Data excerpts START

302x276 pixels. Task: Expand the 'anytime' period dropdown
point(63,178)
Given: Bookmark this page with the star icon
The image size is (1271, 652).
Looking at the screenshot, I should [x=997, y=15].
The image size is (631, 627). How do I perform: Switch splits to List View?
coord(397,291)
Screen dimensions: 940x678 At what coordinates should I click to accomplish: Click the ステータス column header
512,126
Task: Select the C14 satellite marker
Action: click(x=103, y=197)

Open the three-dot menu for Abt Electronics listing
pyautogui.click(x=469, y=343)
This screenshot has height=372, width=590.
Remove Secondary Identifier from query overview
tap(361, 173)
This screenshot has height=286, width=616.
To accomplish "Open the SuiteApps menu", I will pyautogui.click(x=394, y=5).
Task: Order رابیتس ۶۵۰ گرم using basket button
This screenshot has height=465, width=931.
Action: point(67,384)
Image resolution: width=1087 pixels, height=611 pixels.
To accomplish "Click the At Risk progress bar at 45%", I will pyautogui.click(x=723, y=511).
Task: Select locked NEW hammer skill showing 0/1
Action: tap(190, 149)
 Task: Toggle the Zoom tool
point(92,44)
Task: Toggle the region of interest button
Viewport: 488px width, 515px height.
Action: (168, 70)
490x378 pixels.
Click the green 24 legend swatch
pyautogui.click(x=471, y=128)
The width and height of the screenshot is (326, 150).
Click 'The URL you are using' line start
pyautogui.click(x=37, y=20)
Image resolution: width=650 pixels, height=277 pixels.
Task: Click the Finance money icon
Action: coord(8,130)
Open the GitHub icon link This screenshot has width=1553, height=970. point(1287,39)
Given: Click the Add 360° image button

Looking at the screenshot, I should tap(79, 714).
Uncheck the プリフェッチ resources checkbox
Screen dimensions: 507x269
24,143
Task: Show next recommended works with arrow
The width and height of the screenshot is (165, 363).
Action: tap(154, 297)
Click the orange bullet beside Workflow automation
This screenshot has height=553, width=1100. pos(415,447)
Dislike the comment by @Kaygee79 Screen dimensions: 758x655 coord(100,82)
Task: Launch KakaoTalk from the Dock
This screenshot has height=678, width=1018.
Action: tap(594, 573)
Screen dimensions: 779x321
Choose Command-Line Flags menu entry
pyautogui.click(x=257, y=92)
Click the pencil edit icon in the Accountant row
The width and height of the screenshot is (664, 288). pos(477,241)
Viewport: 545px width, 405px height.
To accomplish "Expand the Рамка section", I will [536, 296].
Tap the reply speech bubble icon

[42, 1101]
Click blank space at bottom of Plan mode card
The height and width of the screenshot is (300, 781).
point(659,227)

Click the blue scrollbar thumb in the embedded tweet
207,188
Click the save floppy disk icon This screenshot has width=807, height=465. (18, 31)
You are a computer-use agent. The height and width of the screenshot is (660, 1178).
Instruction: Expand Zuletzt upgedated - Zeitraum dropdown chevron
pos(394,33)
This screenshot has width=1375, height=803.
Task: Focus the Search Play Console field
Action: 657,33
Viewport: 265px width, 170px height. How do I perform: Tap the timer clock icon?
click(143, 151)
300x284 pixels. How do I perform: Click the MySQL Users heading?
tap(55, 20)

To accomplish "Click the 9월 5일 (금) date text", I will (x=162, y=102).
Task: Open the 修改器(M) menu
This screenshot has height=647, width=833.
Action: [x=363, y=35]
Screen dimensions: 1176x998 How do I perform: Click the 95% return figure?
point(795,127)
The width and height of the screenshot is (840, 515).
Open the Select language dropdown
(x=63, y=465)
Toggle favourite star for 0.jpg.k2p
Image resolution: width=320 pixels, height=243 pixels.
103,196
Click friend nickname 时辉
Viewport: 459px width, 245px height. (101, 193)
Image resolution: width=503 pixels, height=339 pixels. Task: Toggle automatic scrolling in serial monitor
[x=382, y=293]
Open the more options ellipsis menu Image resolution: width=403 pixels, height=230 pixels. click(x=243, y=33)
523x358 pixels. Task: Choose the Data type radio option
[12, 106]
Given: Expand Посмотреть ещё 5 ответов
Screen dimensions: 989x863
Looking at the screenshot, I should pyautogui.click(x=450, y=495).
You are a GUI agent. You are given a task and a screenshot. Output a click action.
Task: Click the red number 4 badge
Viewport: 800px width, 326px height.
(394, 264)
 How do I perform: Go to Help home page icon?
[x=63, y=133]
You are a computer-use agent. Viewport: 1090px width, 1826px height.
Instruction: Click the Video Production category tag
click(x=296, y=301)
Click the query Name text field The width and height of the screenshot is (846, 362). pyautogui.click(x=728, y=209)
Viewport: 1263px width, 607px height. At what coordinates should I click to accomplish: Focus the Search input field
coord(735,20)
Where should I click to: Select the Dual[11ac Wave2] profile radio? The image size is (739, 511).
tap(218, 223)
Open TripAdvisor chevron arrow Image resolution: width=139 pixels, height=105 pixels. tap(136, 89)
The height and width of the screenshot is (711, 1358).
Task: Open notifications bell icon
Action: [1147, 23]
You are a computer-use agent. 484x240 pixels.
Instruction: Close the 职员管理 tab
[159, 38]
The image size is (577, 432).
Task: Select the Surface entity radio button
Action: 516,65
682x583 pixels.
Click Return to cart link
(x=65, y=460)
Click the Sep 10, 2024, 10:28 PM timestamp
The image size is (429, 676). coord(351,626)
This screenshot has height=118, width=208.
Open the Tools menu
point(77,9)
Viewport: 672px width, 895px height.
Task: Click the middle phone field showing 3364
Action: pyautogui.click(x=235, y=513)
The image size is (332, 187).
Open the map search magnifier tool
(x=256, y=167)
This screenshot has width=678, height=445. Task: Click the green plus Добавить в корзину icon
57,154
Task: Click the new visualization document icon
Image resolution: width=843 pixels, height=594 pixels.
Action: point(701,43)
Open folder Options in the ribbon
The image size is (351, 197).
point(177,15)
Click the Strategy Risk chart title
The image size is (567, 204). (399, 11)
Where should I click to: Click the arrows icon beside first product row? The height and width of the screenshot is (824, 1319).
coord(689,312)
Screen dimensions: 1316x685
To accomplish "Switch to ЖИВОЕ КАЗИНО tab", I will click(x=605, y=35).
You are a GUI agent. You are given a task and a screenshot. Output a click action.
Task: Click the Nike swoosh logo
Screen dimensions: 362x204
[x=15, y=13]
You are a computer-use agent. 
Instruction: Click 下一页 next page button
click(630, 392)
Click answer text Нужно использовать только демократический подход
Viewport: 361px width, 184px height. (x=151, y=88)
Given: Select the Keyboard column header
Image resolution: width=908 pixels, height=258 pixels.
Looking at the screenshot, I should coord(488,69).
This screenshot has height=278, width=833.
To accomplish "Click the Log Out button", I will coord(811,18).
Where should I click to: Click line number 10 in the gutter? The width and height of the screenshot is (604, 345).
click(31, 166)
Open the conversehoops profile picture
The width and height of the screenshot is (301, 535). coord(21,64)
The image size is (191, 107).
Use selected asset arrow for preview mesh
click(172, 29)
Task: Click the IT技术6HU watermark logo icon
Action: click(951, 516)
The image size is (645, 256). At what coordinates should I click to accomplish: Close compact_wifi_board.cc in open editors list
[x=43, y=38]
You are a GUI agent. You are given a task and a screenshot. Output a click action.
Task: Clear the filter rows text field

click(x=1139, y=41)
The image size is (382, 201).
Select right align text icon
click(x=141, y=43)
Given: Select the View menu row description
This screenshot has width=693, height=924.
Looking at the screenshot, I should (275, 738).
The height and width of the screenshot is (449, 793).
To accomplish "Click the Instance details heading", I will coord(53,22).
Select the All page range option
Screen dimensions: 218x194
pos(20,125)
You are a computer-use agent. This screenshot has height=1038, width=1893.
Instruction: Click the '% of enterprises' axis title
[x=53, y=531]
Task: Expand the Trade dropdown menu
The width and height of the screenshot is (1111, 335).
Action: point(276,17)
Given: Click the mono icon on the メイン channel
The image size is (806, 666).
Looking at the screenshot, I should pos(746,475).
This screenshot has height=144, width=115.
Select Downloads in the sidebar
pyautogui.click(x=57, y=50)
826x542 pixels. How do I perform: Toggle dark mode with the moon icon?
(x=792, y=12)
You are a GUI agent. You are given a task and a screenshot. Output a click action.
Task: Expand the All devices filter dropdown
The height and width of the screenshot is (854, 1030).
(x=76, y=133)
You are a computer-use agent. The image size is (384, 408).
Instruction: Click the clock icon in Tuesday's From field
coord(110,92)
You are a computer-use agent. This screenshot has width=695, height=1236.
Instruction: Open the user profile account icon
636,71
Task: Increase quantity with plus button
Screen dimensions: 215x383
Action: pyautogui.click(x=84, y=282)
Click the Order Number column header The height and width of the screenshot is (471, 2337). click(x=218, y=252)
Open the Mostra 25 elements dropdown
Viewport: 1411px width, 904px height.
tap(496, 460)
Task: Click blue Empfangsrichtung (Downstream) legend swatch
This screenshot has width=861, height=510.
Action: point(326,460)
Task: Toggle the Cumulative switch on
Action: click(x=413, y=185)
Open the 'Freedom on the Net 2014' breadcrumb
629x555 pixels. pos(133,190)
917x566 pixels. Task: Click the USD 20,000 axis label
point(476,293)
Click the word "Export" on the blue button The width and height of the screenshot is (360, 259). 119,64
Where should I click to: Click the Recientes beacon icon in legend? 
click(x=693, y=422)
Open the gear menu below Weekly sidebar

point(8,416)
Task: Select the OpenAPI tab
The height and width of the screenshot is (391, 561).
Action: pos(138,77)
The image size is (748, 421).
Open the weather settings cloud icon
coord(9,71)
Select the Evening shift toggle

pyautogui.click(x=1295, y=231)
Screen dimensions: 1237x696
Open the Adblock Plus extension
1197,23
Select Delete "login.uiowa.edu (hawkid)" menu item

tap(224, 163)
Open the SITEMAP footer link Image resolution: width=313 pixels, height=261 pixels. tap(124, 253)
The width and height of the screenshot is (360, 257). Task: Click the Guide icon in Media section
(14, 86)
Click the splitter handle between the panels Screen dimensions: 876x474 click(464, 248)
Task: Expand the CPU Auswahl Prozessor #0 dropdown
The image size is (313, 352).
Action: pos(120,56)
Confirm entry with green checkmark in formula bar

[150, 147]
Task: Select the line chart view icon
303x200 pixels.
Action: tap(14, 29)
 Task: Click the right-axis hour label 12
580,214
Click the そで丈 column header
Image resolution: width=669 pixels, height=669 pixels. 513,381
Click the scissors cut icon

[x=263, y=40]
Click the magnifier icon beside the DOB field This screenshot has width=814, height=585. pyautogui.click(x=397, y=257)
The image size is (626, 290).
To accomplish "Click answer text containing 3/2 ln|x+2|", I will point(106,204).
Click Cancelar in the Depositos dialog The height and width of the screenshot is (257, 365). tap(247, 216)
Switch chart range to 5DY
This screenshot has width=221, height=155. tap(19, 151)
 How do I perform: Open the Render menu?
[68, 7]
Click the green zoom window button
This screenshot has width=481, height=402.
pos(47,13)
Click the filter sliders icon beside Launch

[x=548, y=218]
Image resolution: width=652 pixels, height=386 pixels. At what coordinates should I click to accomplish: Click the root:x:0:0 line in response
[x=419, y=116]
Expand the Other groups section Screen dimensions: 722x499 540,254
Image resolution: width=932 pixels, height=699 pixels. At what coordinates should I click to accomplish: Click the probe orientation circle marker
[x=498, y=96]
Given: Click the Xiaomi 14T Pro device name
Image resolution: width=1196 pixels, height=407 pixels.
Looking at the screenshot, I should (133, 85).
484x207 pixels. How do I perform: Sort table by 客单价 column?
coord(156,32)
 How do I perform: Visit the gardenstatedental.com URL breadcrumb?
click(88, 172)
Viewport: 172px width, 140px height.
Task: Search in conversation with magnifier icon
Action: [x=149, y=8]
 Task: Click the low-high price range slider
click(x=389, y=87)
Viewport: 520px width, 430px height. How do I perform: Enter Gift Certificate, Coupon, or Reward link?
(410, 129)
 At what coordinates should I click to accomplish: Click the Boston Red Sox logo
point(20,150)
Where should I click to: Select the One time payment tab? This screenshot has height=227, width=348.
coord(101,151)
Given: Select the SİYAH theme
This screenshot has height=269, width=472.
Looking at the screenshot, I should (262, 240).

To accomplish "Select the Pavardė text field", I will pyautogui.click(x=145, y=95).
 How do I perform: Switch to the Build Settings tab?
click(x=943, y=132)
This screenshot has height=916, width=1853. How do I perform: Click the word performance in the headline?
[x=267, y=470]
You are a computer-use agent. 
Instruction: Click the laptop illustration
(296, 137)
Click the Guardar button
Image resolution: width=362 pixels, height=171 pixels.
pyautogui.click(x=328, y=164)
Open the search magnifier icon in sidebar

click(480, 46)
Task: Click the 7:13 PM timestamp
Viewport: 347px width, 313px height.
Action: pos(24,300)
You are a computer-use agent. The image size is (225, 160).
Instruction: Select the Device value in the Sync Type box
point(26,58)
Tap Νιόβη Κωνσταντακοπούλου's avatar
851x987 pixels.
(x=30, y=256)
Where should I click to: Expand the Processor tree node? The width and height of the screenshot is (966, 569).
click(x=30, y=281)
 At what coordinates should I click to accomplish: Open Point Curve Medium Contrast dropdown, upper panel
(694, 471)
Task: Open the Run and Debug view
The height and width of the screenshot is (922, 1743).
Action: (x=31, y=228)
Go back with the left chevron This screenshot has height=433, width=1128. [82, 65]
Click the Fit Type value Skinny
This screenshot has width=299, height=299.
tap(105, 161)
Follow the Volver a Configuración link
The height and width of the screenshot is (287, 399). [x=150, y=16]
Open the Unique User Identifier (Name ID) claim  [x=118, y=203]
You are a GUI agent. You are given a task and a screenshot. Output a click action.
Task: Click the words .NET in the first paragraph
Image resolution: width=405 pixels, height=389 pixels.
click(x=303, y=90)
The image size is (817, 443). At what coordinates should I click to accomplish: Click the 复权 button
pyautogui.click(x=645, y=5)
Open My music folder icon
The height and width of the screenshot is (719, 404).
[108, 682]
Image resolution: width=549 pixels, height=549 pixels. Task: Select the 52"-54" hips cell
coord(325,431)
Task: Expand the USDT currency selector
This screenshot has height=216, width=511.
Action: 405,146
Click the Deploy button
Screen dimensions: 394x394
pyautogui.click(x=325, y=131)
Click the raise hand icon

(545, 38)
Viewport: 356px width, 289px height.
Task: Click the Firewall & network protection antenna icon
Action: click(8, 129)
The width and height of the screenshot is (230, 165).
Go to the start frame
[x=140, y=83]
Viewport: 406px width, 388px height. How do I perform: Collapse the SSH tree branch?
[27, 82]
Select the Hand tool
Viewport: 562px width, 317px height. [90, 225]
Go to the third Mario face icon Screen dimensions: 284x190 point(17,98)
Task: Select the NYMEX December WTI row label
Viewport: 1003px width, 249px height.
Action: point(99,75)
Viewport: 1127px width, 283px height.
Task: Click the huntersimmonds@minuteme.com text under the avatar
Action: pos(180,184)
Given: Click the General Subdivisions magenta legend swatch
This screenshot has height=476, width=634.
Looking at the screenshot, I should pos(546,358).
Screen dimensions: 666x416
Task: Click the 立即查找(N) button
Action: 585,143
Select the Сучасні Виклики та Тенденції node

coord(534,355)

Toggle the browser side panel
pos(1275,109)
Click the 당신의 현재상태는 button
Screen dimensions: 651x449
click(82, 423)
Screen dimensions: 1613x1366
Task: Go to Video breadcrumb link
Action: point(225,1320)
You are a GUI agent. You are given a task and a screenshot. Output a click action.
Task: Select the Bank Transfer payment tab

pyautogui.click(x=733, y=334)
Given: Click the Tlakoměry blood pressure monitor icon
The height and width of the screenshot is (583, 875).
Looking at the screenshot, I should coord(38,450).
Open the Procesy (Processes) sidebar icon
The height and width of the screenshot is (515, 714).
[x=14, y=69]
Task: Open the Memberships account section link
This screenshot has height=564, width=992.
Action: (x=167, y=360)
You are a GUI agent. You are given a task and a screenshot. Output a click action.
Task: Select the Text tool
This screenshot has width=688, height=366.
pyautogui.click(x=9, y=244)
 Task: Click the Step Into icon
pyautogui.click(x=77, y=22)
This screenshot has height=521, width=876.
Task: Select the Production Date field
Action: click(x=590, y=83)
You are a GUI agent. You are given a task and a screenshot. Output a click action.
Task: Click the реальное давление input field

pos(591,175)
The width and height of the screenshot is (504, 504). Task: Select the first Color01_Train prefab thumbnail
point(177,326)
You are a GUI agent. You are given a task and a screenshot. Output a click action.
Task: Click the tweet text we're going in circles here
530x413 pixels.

Data excerpts END

● Work to be completed: Going back over the entries above, copy word for word every line from the one that has "At what coordinates should I click to accomplish: Open" on through the one that has "Task: Click the words".

● Exercise response:
 At what coordinates should I click to accomplish: Open Point Curve Medium Contrast dropdown, upper panel
(694, 471)
Task: Open the Run and Debug view
The height and width of the screenshot is (922, 1743).
Action: (x=31, y=228)
Go back with the left chevron This screenshot has height=433, width=1128. [82, 65]
Click the Fit Type value Skinny
This screenshot has width=299, height=299.
tap(105, 161)
Follow the Volver a Configuración link
The height and width of the screenshot is (287, 399). [x=150, y=16]
Open the Unique User Identifier (Name ID) claim  [x=118, y=203]
You are a GUI agent. You are given a task and a screenshot. Output a click action.
Task: Click the words .NET in the first paragraph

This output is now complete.